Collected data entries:
◇ ◇ ◇ ◇ ◇
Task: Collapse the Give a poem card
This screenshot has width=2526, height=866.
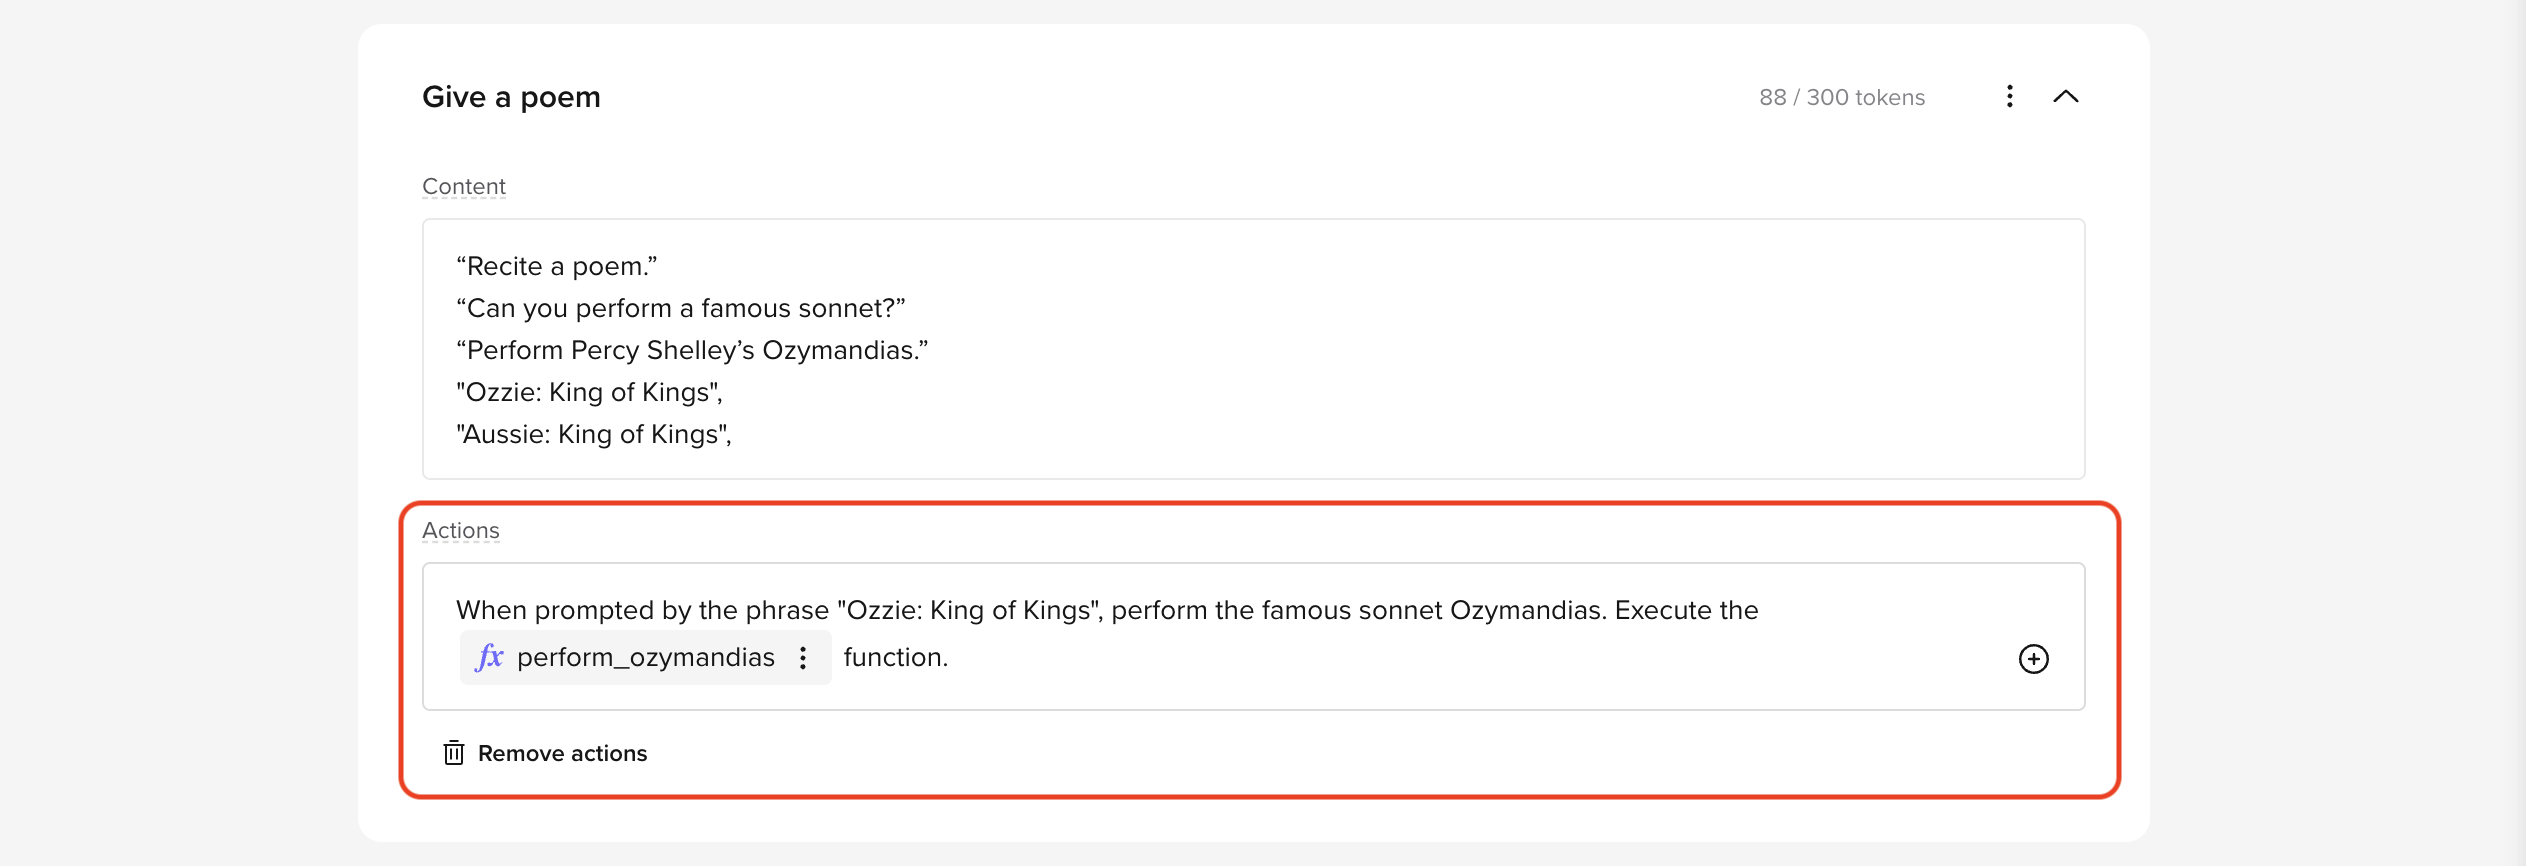Action: pyautogui.click(x=2065, y=96)
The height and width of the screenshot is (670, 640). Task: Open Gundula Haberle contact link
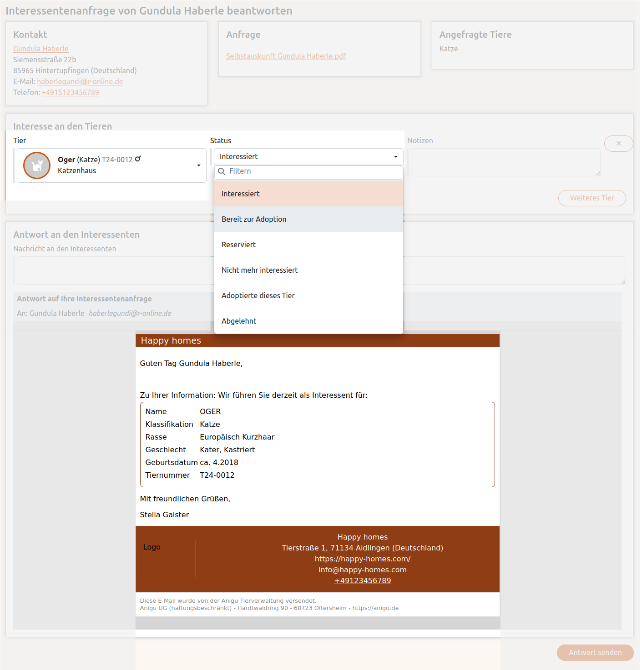point(41,48)
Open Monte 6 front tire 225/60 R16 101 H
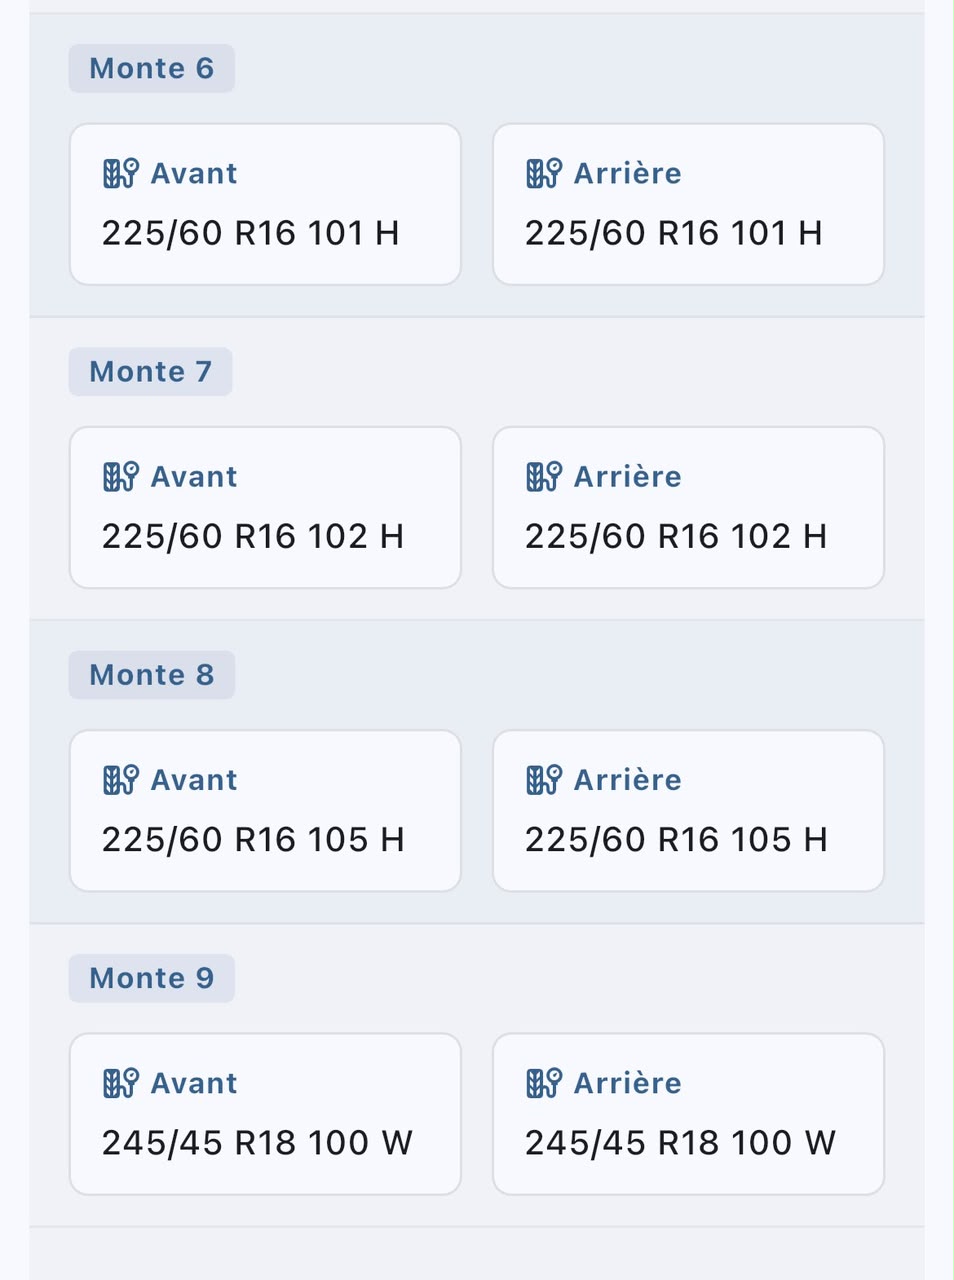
◇ ◇ ◇ ◇ ◇
### THE PROBLEM
Repeat word for word the lines starting at the one with "The height and" and ending at the final line of the records above, both included; no pictures.

### EXERCISE ANSWER
The height and width of the screenshot is (670, 640). Task: Open Gundula Haberle contact link
point(41,48)
Open Monte 6 front tire 225/60 R16 101 H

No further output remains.